For example, if you want to finetune on swiss_judgment_prediction with the seeds [1,2,3], 10 epochs, and all pretrained language models as described in the paper, you can type the following:

python main.py --task swiss_judgment_prediction --list_of_seeds 1,2,3 --num_train_epochs 10

Temporary bash files will be created and saved in the folder temporary_scripts and they will be run immediately. These bash files will be overwritten the next time you run main.py.

If you want to finetune only on, let's say, xlm-roberta-large, you can type the following command.

python main.py --task swiss_judgment_prediction --list_of_seeds 1,2,3 --num_train_epochs 10 --language_model_type xlm-roberta-large

If, additionally, you don't want to make use of a hierarchical model (swiss_judgment_prediction makes use of hierarchical models due to the length of the input documents), you type the following.

python main.py --task swiss_judgment_prediction --list_of_seeds 1,2,3 --num_train_epochs 10 --language_model_type xlm-roberta-large --hierarchical False

Not all tasks support the use of hierarchical types. For example, the code for the named entity recognition tasks has not been optimized to make use of both the non-hierarchical and the hierarchical variants. Therefore, setting -hierarchical to True will cause an error.

How to do hyperparameter search

In case you want to perform hyperparameter search this is possible via the argument do_hyperparameter_search. The values for metric_for_best_model (and accordingly for greater_is_better, see the huggingface documentation) will stay the same, i.e., the hyperparameters will be searched by searching for the lowest evaluation loss. In the following, we provide the command for hyperparameter search for the finetuning task german_argument_mining with the model distilbert-base-multilingual-cased.

python main.py -gn 1 -gm 80 --task german_argument_mining --do_hyperparameter_search True -lmt distilbert-base-multilingual-cased -ld hyperparameter_tuning

Automatically, you will create a new project in wandb which is the same as the name of the logging directory, in the case above hyperparameter_tuning. The runs in wandb will be named according to this pattern: finetuning task

__num_train_epochs_X__weight_decay_X__batch_size_X__seed_X__learning_rate_X__num_train_epochs_actually_trained_X . X in this context means the actual values of hyperparameters; num_train_epochs_actually_trained depicts the actual number of training epochs, because the training will stop earlier if no improvements are to be detected during training.

If you want to change the value for metric_for_best_model, add it to the bash command like this:

python main.py -gn 1 -gm 80 --task german_argument_mining --do_hyperparameter_search True -lmt distilbert-base-multilingual-cased -ld hyperparameter_tuning --metric_for_best_model macro-f1

Automatically, greater_is_better will change to true.

You can choose between three types of search methods, i.e., grid, random, bayes (see the wandb documentation). Per default, you will use grid.
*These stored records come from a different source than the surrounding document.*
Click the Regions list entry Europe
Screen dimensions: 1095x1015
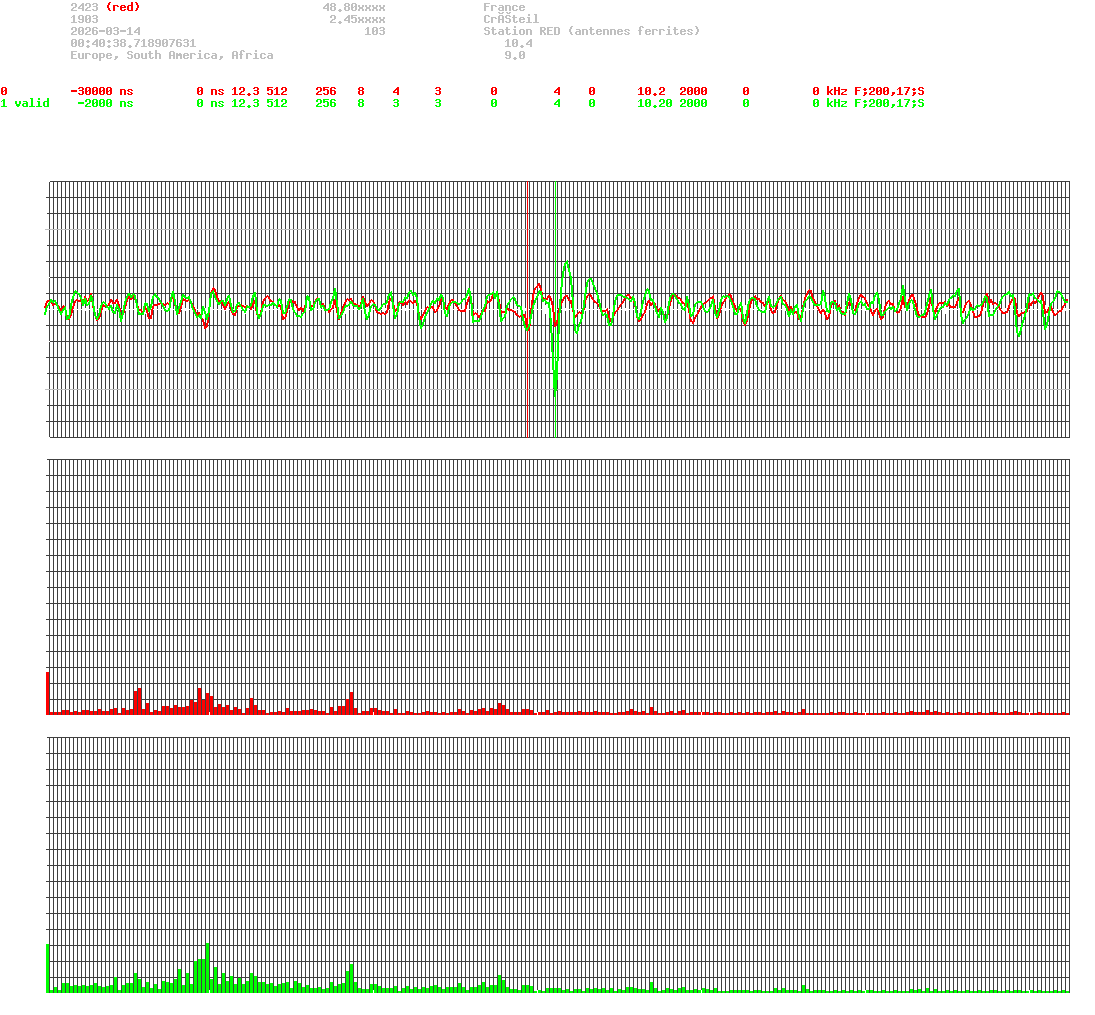coord(90,55)
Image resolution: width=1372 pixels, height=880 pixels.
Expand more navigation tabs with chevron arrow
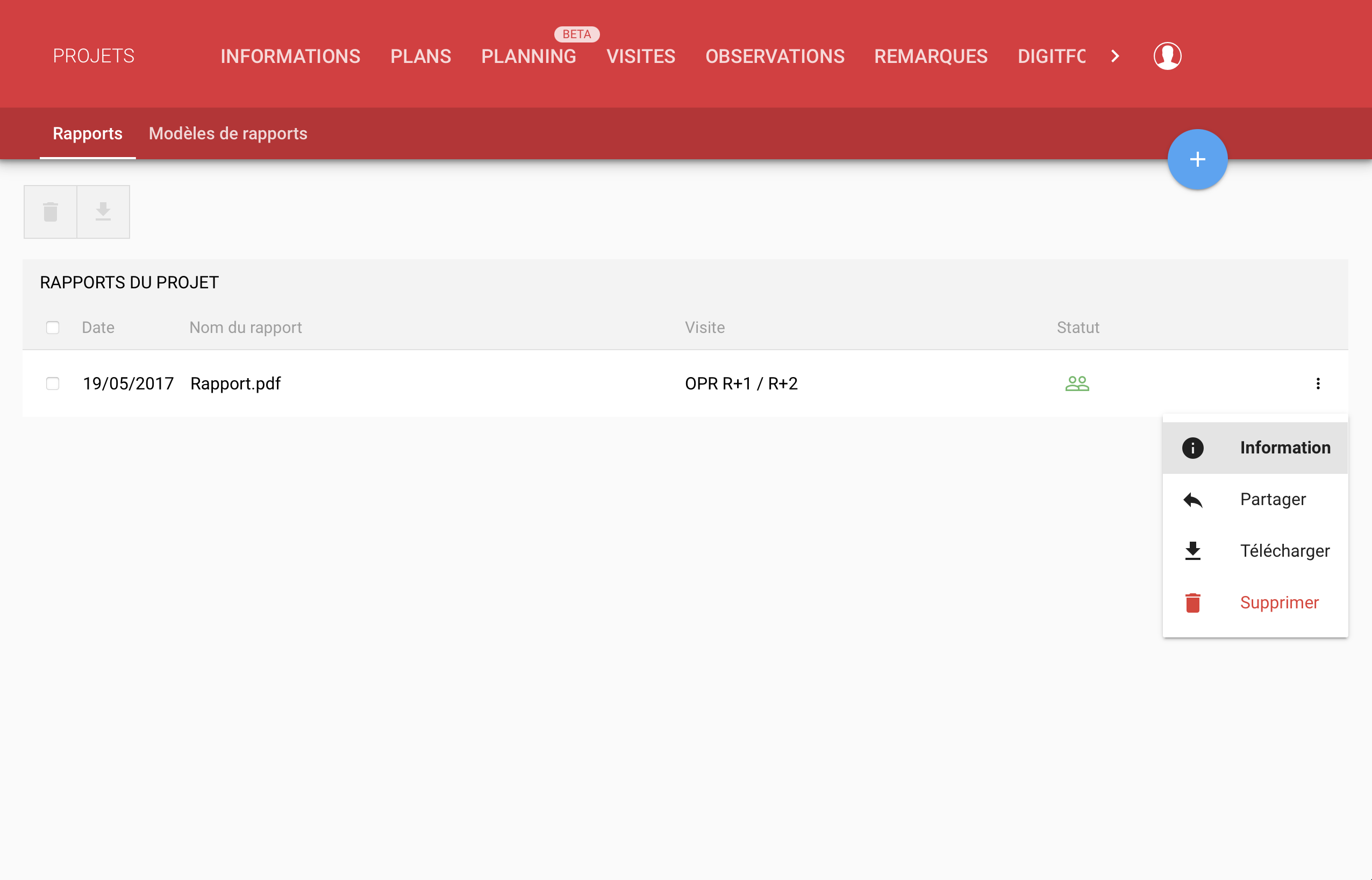1115,56
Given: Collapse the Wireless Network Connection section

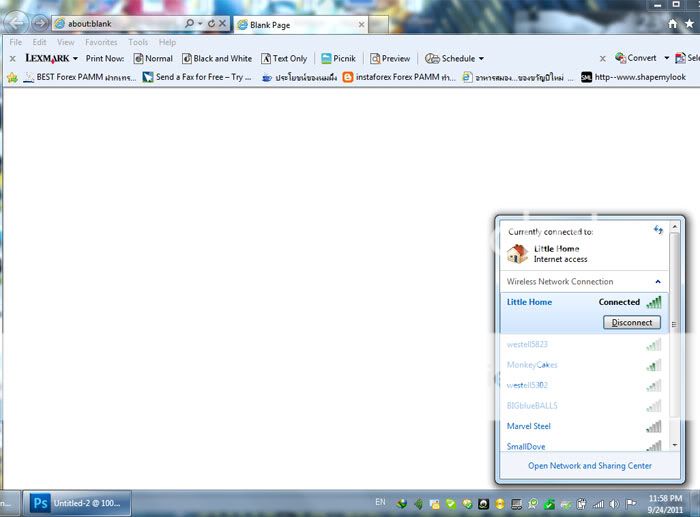Looking at the screenshot, I should [658, 282].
You can change this by passing search_type_method to the command, like this:

python main.py -gn 1 -gm 80 --task german_argument_mining --do_hyperparameter_search True -lmt distilbert-base-multilingual-cased -ld hyperparameter_tuning --metric_for_best_model macro-f1 --search_type_method bayes

The hyperparamters to search for will be loaded from the json file hyperparameter_search_config.json .
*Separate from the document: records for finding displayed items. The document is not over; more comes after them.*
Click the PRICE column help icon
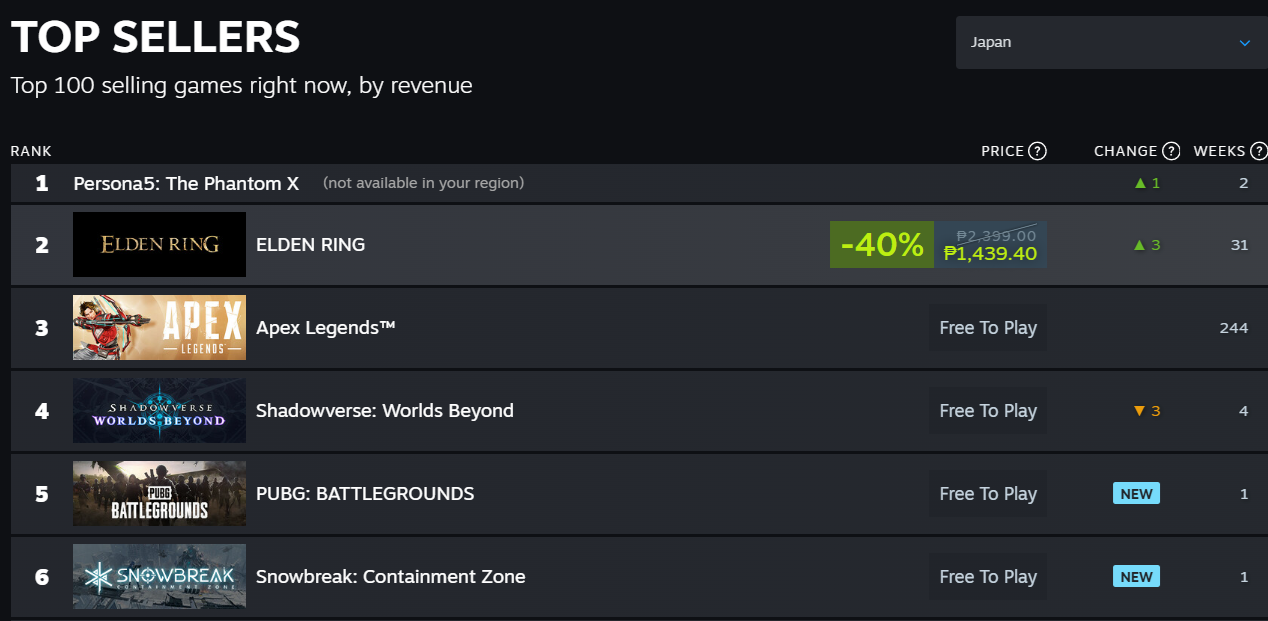 click(1037, 151)
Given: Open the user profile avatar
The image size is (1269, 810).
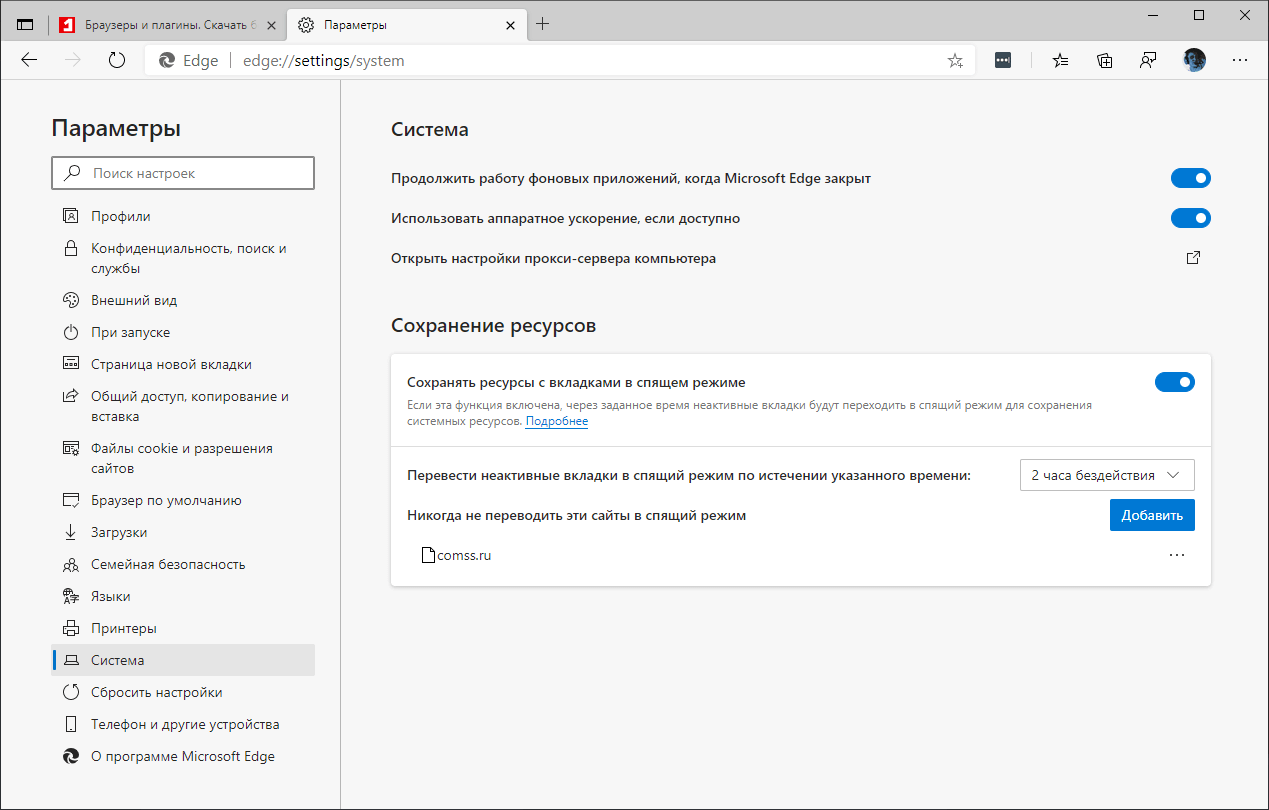Looking at the screenshot, I should point(1193,60).
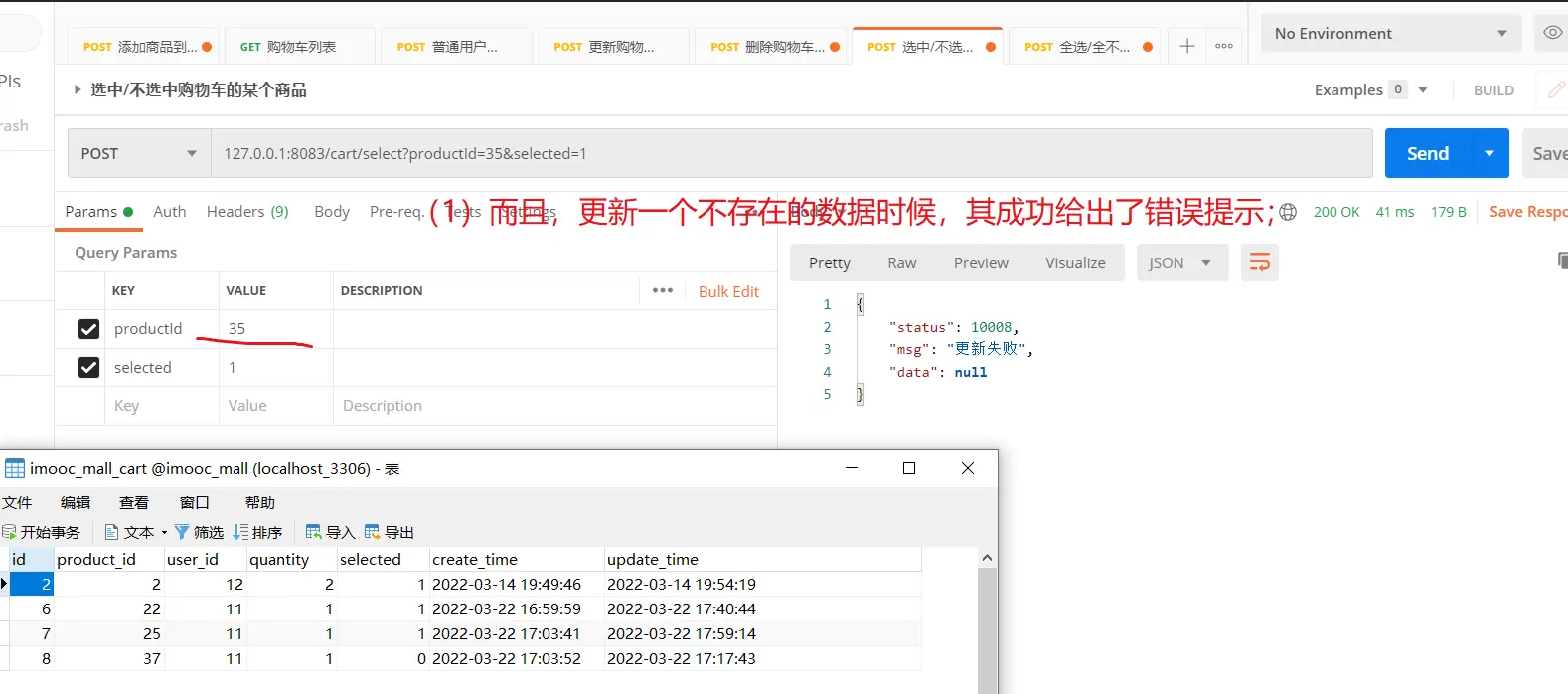
Task: Click the Bulk Edit link
Action: click(728, 291)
Note that when using the search type method grid you will not be able to use learning rate as an hyperparamter to tune; wandb would through this error: "Invalid sweep config: Parameter learning_rate is a disallowed type with grid search. Grid search requires all parameters to be categorical, constant, int_uniform, or q_uniform. Specification of probabilities for categorical parameters is disallowed in grid search". Therefore, if grid is chosen, the values for learning_rate in hyperparameter_search_config.json are ignored; instead the default learning rate (1e-5) or the one that you specify will be taken.
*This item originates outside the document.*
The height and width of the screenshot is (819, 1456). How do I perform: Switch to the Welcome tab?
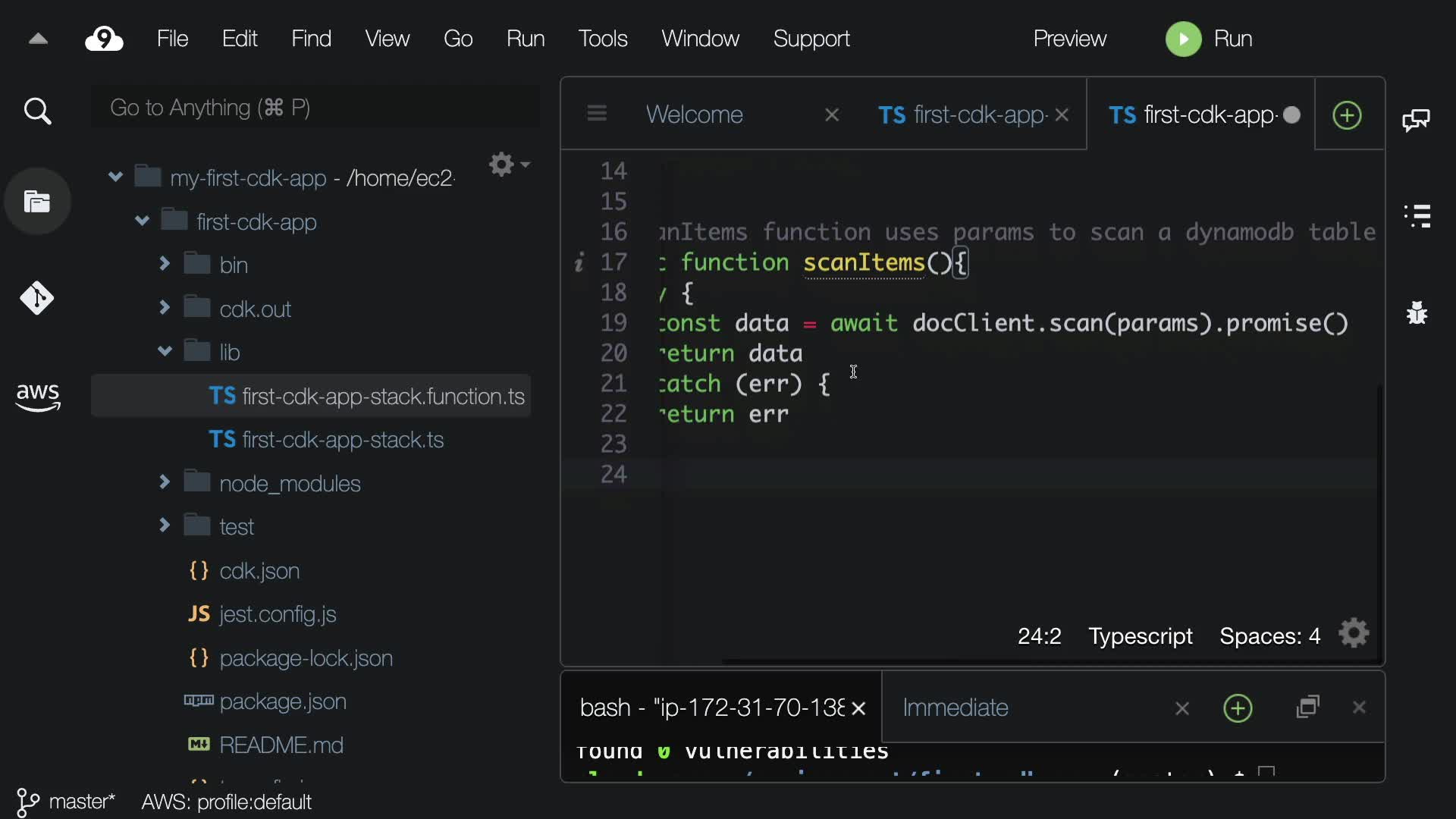click(x=694, y=115)
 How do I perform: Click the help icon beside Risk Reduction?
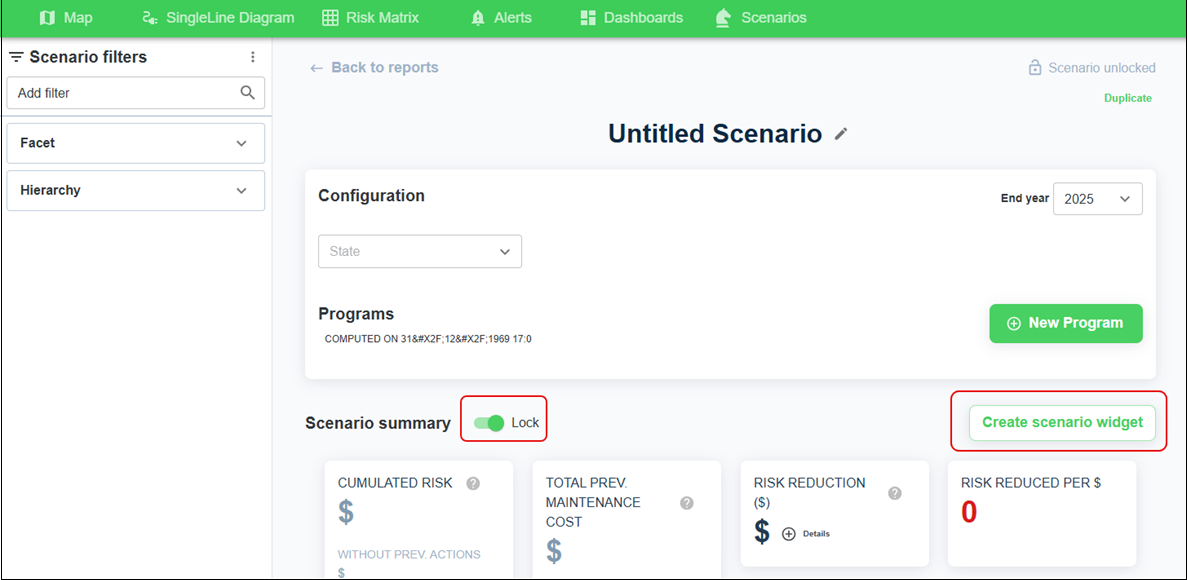(895, 493)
How can I contribute a dataset to LEXTREME?

If you want to extend the benchmark with your own datasets, you can do so by following the following instructions. Once these steps are finished, make a merge request, and we merge the changes into the main branch.

Add a new dataset

Make your dataset available on hugginface

Make sure your dataset is available on the huggingface hub and has a train, validation and test split.
Make sure that the structure of your dataset is in compliance with the other datasets of LEXTREME.
Create a pull request to the lextreme repository by adding the following to the LEXTREME.py file:
- Create a dict _{YOUR_DATASET_NAME} (similar to _BRAZILIAN_COURT_DECISIONS_JUDGMENT) containing all the necessary information about your dataset (task_type, input_col, label_col, etc.)
- Add your dataset to the BUILDER*CONFIGS list: LextremeConfig(name="{your_dataset_name}", \*\**{YOUR_DATASET_NAME})
- Test that it works correctly by loading your subset with load_dataset("lextreme", "{your_dataset_name}") and inspecting a few examples.

GitHub

The following instructions will suffice only if

your dataset is in compliance with the other datasets of LEXTREME and
the tasks of your dataset belong to these classes: token classification, single-label text classification , multi-label text classification.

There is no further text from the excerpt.